(306e) Life Cycle Assessment of Polypropylene (PP), Polylactic Acid (PLA), and PLA-Biochar Composite Plant Containers: Evaluating Production and End-of-Life Impact

The horticulture industry relies heavily on plastic plant containers, with over 4 billion used annually in the United States. Unfortunately, 98% of these containers end up in landfills. To address this environmental challenge, biodegradable alternatives like polylactic acid (PLA) containers have been developed. However, PLA’s high production impact and material density present challenges in competing with conventional polymers such as polypropylene (PP).

This study explores the integration of biochar, derived from downed timber, into PLA-based plant containers as a strategy to reduce environmental impact and enhance carbon sequestration. By incorporating biochar as a filler, these containers have the potential to store carbon in soil after disposal, improving their sustainability profile.

A life cycle assessment (LCA) was conducted to compare plant containers made from PP, PLA, and PLA+Biochar across production, and end-of-life stages. The study evaluates the environmental impact of varying biochar content (10–90 wt.%) in PLA composites to determine optimal formulations. The system boundary follows a cradle-to-grave approach, incorporating production, collection, and end-of-life scenarios based on U.S. waste management data. The functional unit is 1,000 plant containers, each with a 3-liter capacity. Life cycle inventory data were sourced from literature, ecoinvent, and USLCI-NREL databases, with environmental impacts assessed using the IMPACT 2002+ method, emphasizing land occupation during end-of-life.

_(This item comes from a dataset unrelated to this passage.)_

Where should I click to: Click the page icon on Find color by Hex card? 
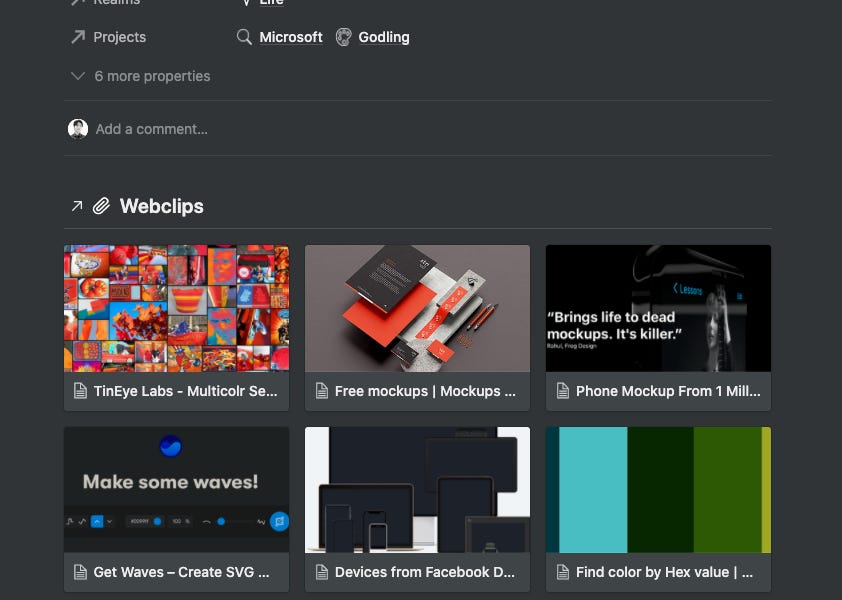(x=562, y=572)
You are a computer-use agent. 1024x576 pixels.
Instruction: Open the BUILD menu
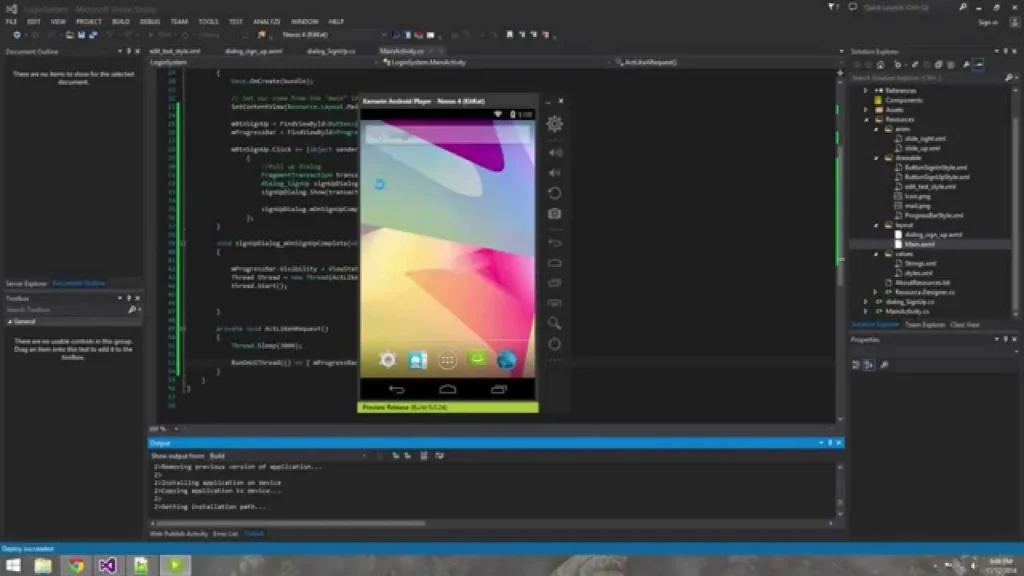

Results indicate that PP containers have the lowest global warming potential (GWP) during production, at 75.54 kg CO₂-eq per functional unit, compared to 160.86 kg CO₂-eq for PLA containers. However, adding biochar to PLA significantly reduces its overall environmental footprint, with GWP decreasing as biochar content increases. End-of-life analysis highlights additional benefits of PLA+Biochar containers, particularly in composting scenarios where biochar contributes to long-term carbon sequestration in soil. The GWP for PP, PLA, and PLA+Biochar containers (based on respective waste management routes) is 16.25, 23.32, and ranges from -0.51 to -27.52 kg CO₂-eq per functional unit, depending on biochar content. The findings suggest that PLA+Biochar containers with 40 wt.% or more biochar could outperform PP containers in terms of overall life cycle impact, presenting a viable and sustainable alternative for horticultural applications.